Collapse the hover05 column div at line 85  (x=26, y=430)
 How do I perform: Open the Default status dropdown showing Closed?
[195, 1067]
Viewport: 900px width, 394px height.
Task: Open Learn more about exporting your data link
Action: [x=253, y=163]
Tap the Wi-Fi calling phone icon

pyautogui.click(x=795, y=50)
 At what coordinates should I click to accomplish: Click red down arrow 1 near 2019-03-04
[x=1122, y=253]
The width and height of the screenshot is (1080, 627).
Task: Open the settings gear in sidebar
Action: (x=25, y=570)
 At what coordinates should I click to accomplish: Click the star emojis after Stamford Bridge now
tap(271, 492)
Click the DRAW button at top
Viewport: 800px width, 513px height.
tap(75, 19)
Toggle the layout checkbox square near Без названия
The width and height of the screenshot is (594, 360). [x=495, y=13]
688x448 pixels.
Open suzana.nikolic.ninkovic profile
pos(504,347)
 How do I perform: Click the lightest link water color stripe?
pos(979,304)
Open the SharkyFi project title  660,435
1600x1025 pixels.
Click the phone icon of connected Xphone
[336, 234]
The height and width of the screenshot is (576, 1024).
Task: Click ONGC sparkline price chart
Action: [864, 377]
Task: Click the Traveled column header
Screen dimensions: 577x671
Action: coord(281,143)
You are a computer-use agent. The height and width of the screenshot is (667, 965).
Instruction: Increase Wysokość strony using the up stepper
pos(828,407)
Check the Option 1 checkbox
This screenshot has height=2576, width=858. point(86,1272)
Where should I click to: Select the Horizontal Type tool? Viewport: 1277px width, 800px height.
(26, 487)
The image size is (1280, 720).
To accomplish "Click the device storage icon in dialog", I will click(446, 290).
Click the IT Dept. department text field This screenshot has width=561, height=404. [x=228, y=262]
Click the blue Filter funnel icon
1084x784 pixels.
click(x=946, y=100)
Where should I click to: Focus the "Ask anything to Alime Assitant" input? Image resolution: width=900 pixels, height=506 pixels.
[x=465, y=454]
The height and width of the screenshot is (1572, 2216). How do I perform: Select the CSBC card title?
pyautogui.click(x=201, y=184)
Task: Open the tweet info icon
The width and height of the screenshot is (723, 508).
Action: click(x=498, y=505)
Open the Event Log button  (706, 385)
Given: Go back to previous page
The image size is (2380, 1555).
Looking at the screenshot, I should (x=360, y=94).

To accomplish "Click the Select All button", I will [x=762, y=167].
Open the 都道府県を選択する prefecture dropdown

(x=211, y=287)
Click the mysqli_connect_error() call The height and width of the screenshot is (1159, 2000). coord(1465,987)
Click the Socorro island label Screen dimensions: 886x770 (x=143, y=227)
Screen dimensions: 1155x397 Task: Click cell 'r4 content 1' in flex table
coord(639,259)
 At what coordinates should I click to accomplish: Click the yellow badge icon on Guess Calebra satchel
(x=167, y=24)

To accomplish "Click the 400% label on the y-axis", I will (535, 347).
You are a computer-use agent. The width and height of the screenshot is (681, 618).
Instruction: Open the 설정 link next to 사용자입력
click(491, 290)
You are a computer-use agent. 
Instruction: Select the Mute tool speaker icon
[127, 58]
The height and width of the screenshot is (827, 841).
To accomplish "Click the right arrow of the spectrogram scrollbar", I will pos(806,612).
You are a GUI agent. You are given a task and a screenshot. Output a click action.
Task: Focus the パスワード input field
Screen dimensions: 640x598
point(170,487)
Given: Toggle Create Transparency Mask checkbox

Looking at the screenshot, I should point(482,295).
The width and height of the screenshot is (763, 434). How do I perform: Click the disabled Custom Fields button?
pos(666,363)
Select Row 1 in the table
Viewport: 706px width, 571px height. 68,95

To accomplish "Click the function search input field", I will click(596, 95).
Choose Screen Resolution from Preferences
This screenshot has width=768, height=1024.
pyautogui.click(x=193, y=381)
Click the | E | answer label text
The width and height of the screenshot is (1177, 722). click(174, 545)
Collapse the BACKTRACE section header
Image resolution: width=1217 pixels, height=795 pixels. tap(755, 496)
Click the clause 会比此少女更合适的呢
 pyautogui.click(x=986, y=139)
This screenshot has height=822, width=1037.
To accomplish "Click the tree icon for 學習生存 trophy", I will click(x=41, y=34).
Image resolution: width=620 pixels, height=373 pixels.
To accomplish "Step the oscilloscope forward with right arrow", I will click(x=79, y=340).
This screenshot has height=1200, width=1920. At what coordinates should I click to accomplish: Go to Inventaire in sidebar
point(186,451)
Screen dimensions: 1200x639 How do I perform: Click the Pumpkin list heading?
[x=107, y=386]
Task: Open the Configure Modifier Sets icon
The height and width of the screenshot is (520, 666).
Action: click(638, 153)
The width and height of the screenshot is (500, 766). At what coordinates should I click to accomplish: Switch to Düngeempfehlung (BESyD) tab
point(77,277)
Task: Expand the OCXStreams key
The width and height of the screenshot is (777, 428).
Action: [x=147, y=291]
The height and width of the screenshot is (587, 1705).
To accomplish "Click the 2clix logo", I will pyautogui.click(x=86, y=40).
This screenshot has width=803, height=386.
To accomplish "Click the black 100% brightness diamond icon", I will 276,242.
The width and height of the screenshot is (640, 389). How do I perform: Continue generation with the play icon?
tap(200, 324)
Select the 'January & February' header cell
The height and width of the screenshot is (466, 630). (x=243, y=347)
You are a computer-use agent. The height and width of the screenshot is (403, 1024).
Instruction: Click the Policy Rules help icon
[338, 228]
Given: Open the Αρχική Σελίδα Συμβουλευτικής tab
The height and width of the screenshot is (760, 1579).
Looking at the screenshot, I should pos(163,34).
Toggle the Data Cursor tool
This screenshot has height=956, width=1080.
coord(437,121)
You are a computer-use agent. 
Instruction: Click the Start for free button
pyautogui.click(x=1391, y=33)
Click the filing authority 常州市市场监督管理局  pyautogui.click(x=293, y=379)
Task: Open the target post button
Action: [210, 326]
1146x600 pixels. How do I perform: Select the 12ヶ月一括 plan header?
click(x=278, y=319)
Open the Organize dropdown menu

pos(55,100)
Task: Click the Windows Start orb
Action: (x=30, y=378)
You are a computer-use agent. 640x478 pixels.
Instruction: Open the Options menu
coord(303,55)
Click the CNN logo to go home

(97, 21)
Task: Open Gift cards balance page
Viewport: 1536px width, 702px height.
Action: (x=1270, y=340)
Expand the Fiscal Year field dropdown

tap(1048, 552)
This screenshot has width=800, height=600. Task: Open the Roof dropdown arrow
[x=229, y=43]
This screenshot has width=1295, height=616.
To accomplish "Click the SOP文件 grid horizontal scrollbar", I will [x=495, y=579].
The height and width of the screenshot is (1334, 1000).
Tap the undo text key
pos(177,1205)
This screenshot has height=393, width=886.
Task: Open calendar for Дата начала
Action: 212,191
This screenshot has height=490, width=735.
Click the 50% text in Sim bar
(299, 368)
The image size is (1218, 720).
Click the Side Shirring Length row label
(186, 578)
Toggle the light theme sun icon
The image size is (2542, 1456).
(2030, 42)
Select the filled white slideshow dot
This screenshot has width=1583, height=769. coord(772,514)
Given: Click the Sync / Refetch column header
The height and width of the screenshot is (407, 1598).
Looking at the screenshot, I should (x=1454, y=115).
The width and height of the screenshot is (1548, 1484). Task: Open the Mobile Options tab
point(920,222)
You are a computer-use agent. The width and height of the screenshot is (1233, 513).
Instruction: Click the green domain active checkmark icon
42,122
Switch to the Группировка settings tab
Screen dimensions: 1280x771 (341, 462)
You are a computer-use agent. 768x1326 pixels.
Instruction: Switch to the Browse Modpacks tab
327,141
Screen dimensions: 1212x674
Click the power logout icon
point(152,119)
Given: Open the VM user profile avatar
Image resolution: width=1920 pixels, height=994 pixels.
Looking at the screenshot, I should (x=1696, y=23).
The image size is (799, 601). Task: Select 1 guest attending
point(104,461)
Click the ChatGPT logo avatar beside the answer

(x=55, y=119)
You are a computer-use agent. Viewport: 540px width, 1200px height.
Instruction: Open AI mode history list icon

☆ ☆ ☆ ☆ ☆

Could you set down, exactly as written, the lines above between the one holding "688x448 pixels." and the one holding "Task: Open the tweet info icon", inclusive, and nothing more?

* Completed task *
688x448 pixels.
Open suzana.nikolic.ninkovic profile
pos(504,347)
 How do I perform: Click the lightest link water color stripe?
pos(979,304)
Open the SharkyFi project title  660,435
1600x1025 pixels.
Click the phone icon of connected Xphone
[336, 234]
The height and width of the screenshot is (576, 1024).
Task: Click ONGC sparkline price chart
Action: [864, 377]
Task: Click the Traveled column header
Screen dimensions: 577x671
Action: coord(281,143)
You are a computer-use agent. The height and width of the screenshot is (667, 965).
Instruction: Increase Wysokość strony using the up stepper
pos(828,407)
Check the Option 1 checkbox
This screenshot has height=2576, width=858. point(86,1272)
Where should I click to: Select the Horizontal Type tool? Viewport: 1277px width, 800px height.
(26, 487)
The image size is (1280, 720).
To accomplish "Click the device storage icon in dialog", I will click(446, 290).
Click the IT Dept. department text field This screenshot has width=561, height=404. [x=228, y=262]
Click the blue Filter funnel icon
1084x784 pixels.
click(x=946, y=100)
Where should I click to: Focus the "Ask anything to Alime Assitant" input? Image resolution: width=900 pixels, height=506 pixels.
[x=465, y=454]
The height and width of the screenshot is (1572, 2216). How do I perform: Select the CSBC card title?
pyautogui.click(x=201, y=184)
Task: Open the tweet info icon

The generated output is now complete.